Dove Cottage

This whitewashed cottage near Grasmere was William Wordsworth’s first home in the Lake District. He arrived in 1799, and remained here for the next nine years with his wife Dora, sister Dorothy and three small children.

Now owned by the Wordsworth Trust, the cottage is full of memorabilia, including the poet’s ice-skates, his passport, a pair of his reading glasses and a portrait of one of his favourite dog, Pepper, given to him as a present by Sir Walter Scott.

At the back of the cottage is Wordsworth’s "domestic slip of mountain", the half-wild garden where he liked to sit and compose poetry.

In late 1799, while on a walking tour of the Lake District, William Wordsworth saw Dove Cottage in Grasmere and decided to make it his home.

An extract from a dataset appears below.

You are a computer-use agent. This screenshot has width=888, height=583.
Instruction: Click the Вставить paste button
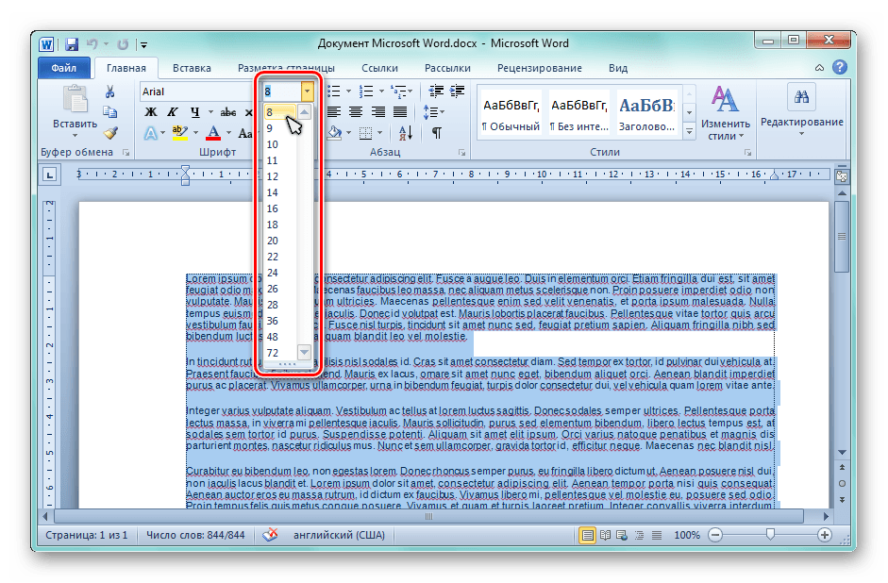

He had known the valley as a boy, describing it as ‘paradise’. Within a few weeks, Wordsworth and his sister Dorothy had moved in and were busily furnishing the home and planning a garden.  It was whilst living here that Wordsworth produced most of his greatest and best-loved poems, and Dorothy wrote her fascinating Grasmere journal.

A visit to Dove Cottage today transports you back to this remarkable period of ‘plain living and high thinking’. The sights, sounds and smells bring to life the bustling family home the Wordsworths would have known over 200 years ago. In this humble Lake District cottage, you can feel how a unique combination of people and place came together and changed poetry forever.